The most successful M&As and IPOs are the real drivers of VC returns. A successful exit has the potential to generate a 100-fold return.
“Because exits vary so much, VCs focus on finding companies that have the potential for big exits rather than on estimating near-term cash flows. As JP Gan of INCE Capital explained to us, “Successful VC deals take a long time to develop, mature, and exit. We very much focus on potential return multiple rather than on NPV or IRR at the time of investment. IRR is only calculated after there is an exit for our limited partners,” the report quoted as saying.
What are VCs flexible about in the term sheet?
It is an established fact that term sheets are designed in a way to ensure that the entrepreneur and the startup does well, and if not, the investors take control
The report added – “Prior studies of VC investment terms show that VCs accomplish that through the careful allocation of cash flow rights (the financial upside that gives founders incentives to perform), control rights (the board and voting rights that allow VCs to intervene if needed), liquidation rights (the distribution of the payoff if the company flounders and has to be sold), and employment terms, particularly vesting (which gives entrepreneurs incentives both to perform and to stay at the company).”

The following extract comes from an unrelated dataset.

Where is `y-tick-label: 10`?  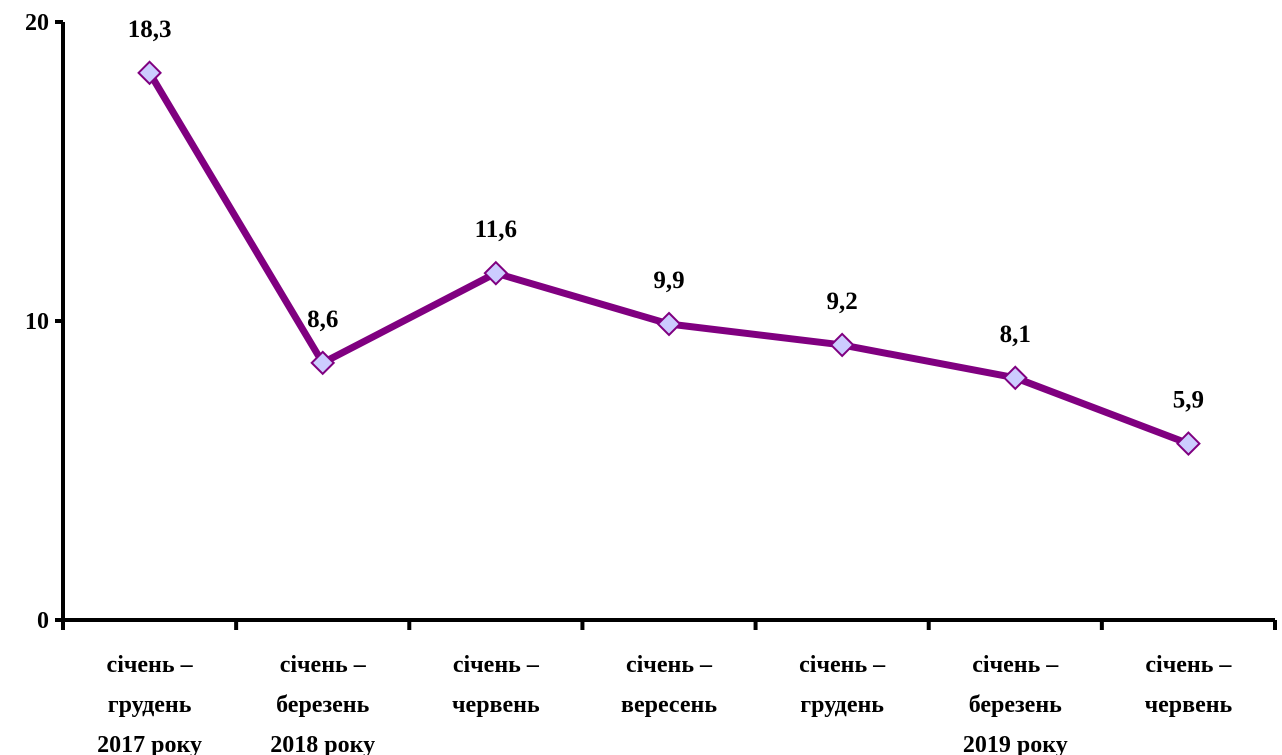
y-tick-label: 10 is located at coordinates (37, 322).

The deals are made in a way that entrepreneurs who hit milestones retain control of their companies and for those who miss, VCs bring in new management or a change in direction, but that decision is, again, based on different factors.
“The VCs indicated that they were relatively inflexible on pro-rata investment rights, liquidation preferences, and anti-dilution rights (which protect their potential economic upside) as well as on the vesting of the founders’ equity, the company’s valuation, and board control (which is often seen as the most important control mechanism). As one VC put it, pro-rata rights, which allow VCs to acquire an additional stake in a company, were paramount because “the biggest source of our returns is our ability to double down on our winners,” the report stated.
On the other hand, they are more flexible when it comes to the option pool, amount of investment, redemption rights, dividends, participation rights, etc. These tend to have a smaller effect on the potential returns of the VCs, and are more negotiable.
Once a deal is made, most VCs end up being actively involved in advising their portfolio companies. The report found that VCs interact with 60 percent of their portfolio companies at least once a week, and multiple times a week for 28 percent of the companies.
These include connection to other investors – close to 72 percent, hiring board members – 58 percent, hiring employees – 46 percent, and strategic guidance – 87 percent. The success or failure of these, according to VCs, are determined by the management team.